Tu es encore lointaine, étrangère
Oh, mort, ma très chère soeur,
Tu planes sur ma misère
Tel un astre de froideur.
Mais un jour, tu te rapprocheras
Emplie d'un désir sans fin
Viens près de moi, aimée, je suis là,
Prends-moi car je t'appartiens.
(Hermann Hesse, Éloge de la vieillesse, Calmann-Lévy, 2000, p. 177)
La vie est un cheminement par étapes et une succession de métamorphoses. Vivre, c'est rester éveillé à la nouveauté
Nous ne devons pas nous efforcer de retenir le passé
Nous ne devons pas nous efforcer de retenir le passé ou de le reproduire. Il faut être capable de se métamorphoser, de vivre la nouveauté en y mettant toutes nos forces. Le sentiment de tristesse qui naît de l'attachement à ce qui est perdu n'est pas bon et ne correspond pas au véritable sens de la vie.
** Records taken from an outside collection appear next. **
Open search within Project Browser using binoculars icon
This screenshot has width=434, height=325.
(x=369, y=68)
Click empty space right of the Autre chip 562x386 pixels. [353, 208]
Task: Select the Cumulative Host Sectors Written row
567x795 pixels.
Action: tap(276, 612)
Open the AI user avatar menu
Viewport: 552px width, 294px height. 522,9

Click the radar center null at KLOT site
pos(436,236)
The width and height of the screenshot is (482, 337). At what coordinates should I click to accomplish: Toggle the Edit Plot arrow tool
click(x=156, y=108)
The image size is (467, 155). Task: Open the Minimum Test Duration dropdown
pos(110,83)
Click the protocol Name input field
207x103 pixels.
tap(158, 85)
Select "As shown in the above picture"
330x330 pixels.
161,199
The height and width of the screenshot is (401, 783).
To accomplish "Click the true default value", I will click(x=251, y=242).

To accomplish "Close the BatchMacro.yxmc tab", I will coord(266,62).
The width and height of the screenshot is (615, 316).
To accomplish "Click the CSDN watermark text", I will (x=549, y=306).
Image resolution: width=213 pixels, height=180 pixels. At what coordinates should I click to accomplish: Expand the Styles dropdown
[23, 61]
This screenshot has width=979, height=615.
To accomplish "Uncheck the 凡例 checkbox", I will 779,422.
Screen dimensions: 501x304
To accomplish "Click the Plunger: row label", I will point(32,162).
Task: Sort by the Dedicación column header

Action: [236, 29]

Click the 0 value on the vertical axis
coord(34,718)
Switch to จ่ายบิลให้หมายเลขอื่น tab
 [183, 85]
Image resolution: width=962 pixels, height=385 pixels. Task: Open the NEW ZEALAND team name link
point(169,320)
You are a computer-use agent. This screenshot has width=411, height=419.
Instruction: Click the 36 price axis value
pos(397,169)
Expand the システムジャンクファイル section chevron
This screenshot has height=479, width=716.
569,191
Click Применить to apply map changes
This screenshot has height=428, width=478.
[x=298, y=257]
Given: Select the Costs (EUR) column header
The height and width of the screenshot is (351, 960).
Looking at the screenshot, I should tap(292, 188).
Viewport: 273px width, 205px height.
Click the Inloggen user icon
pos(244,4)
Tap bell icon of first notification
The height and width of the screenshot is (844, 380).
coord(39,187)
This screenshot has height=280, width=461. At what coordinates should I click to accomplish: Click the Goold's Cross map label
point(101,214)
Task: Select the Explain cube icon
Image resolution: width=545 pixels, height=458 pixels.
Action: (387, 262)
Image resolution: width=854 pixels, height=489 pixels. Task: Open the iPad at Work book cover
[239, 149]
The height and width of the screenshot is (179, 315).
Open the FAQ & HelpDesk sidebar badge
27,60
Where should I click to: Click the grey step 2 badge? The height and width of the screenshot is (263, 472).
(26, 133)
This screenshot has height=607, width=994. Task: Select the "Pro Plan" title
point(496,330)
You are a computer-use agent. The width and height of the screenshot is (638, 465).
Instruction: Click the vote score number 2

(Hermann Hesse, Éloge de la vieillesse, o.c., p. 87)
Vivre
Vivre devrait ressembler selon moi à un acte de transcendance, à une progression étape par étape. Il faut traverser les espaces les uns après les autres en les laissant chacun derrière soi comme le musicien qui écrit, joue, achève puis abandonne les uns après les autres les thèmes et les tempi, sans jamais de lassitude, de repos, toujours vif, pleinement présent. J'ai découvert l'existence de ces étapes, de ces espaces en analysant l'expérience de l'éveil à la nouveauté. J'ai noté par exemple que les instants qui marquent la conclusion d'une période de notre vie ont une tonalité un peu terne, semblent porter en eux le désir de la fin qui incite à passer à autre chose, à s'éveiller, à prendre un nouveau départ.